Some of the world’s biggest names – think IBM, Visa, Microsoft – are already using blockchain in operations. Indeed, it is also being increasingly utilised within the vast North American rail freight industry. But with freight rather than passenger trains very much king in the USA, that is a very different model and any comparison cannot be seen as like-for-like. This is supported by studies like the one by International trends analyst BuiltWith, which says that 80 per cent of the world’s blockchain customers are still in the USA.

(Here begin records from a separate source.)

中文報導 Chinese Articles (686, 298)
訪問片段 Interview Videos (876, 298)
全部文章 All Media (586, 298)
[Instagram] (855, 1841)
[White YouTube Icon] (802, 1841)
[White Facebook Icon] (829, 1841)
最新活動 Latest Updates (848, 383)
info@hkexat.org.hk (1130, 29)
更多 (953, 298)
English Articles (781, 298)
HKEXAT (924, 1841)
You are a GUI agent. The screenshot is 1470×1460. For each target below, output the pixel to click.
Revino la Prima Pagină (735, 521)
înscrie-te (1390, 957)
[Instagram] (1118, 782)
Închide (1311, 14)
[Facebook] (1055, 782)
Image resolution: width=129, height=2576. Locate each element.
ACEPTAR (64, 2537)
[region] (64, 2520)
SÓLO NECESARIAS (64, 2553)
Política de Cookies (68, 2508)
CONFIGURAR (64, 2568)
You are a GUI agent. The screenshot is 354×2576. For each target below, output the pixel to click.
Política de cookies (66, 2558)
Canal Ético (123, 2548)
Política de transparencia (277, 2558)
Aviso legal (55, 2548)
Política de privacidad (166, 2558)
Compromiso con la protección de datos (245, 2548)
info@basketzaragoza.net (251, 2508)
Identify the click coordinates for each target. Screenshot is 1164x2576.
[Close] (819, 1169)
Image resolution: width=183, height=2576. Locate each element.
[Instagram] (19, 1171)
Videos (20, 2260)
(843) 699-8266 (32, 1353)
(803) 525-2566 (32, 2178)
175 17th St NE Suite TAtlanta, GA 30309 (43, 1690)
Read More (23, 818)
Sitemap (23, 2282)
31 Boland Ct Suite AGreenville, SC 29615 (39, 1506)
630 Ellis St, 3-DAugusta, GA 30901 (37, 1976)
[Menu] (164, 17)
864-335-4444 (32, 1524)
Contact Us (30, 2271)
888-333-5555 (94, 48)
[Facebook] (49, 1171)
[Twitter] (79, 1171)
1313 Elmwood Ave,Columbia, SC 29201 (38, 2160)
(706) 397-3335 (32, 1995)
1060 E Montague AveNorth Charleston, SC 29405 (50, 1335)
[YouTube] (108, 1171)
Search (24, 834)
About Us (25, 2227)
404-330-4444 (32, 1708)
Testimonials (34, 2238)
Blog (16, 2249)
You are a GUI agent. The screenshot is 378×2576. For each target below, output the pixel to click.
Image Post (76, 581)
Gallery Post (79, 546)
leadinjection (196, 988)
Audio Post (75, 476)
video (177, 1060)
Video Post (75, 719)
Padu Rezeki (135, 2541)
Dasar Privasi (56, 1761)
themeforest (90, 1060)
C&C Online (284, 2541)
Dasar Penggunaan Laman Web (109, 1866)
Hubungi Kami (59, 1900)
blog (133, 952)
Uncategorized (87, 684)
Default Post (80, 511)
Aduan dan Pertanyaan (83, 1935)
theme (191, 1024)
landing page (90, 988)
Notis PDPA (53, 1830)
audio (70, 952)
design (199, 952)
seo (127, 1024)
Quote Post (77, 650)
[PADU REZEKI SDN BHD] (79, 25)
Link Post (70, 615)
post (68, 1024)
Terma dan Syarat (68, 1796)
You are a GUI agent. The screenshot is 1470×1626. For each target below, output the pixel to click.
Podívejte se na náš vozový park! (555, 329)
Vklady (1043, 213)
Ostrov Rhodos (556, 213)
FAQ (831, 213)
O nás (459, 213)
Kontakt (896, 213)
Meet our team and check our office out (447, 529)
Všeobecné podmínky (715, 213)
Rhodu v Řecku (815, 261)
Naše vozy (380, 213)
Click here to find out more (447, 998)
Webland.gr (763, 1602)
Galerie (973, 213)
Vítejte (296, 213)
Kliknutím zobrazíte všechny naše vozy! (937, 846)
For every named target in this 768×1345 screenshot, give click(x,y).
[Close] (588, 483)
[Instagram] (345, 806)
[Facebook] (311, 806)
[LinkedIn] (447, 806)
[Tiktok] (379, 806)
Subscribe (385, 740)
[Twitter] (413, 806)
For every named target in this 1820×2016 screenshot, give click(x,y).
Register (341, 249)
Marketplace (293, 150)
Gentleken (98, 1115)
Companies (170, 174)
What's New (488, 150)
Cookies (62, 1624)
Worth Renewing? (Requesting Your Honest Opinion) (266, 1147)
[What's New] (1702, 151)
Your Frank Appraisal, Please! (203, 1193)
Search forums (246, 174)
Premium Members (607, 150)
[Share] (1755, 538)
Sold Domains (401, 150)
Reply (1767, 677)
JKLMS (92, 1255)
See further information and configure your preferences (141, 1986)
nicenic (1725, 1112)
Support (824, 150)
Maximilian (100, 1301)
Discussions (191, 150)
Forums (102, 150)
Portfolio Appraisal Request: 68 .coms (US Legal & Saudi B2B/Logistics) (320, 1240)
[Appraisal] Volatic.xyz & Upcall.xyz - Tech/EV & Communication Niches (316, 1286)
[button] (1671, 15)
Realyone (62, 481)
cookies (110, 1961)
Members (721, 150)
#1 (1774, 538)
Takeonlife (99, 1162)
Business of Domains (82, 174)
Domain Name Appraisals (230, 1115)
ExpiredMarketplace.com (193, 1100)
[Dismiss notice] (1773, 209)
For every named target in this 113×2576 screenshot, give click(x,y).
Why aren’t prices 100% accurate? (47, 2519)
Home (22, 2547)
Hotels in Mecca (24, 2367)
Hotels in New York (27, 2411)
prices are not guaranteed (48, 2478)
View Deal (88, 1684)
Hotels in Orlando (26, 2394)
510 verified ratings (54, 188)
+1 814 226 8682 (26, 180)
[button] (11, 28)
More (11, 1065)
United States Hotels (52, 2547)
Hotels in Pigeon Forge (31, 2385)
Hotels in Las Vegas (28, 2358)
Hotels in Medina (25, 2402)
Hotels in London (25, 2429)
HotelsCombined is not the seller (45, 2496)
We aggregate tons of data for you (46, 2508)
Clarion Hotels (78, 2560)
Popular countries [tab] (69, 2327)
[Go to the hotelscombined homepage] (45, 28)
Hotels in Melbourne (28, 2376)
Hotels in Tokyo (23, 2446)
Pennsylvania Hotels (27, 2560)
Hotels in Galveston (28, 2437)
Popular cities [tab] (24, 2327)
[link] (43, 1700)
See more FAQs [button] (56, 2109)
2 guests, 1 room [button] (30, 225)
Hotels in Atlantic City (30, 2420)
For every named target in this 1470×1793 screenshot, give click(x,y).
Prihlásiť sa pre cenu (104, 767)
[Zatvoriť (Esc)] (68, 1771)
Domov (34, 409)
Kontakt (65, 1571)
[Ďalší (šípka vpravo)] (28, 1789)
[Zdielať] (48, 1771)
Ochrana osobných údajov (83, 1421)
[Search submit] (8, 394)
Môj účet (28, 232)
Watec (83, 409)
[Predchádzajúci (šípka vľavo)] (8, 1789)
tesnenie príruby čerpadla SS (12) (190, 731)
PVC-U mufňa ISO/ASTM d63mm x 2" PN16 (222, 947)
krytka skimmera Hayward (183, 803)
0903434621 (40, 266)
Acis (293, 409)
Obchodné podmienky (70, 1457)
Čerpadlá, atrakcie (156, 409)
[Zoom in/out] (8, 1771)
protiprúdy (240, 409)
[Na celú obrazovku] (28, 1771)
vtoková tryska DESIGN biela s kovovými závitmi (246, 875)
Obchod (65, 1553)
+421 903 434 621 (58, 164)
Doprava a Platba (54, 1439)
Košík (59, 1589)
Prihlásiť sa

In Europe it is not surprising then that many supply chain stakeholders in rail freight remain unsure about why they should be embracing it. But as logistics links with Asian rail and business partners continue to grow, that should only become easier. So while more work is still needed to project the right messages, Klara says that the direction of travel is clearly set.

“Twenty years ago you could not imagine the world with internet. Now we can not imagine it without. Try to work one day without internet. You are cut off from the world, it is like missing a limb. Blockchain is coming, whether we like it or not. It is too late to put the genie back to the bottle,” she adds.

She poses some key questions: is your company prepared for it? How blockchain-proof is your business model? Could you be pushed out of the market? Does your company have enough knowledge to keep up?

“This might not sound very reassuring, but these are the questions that companies should be asking themselves,” adds Klara. And what would her one key message be? “Blockchain does not work miracles, but you cannot overlook it anymore.”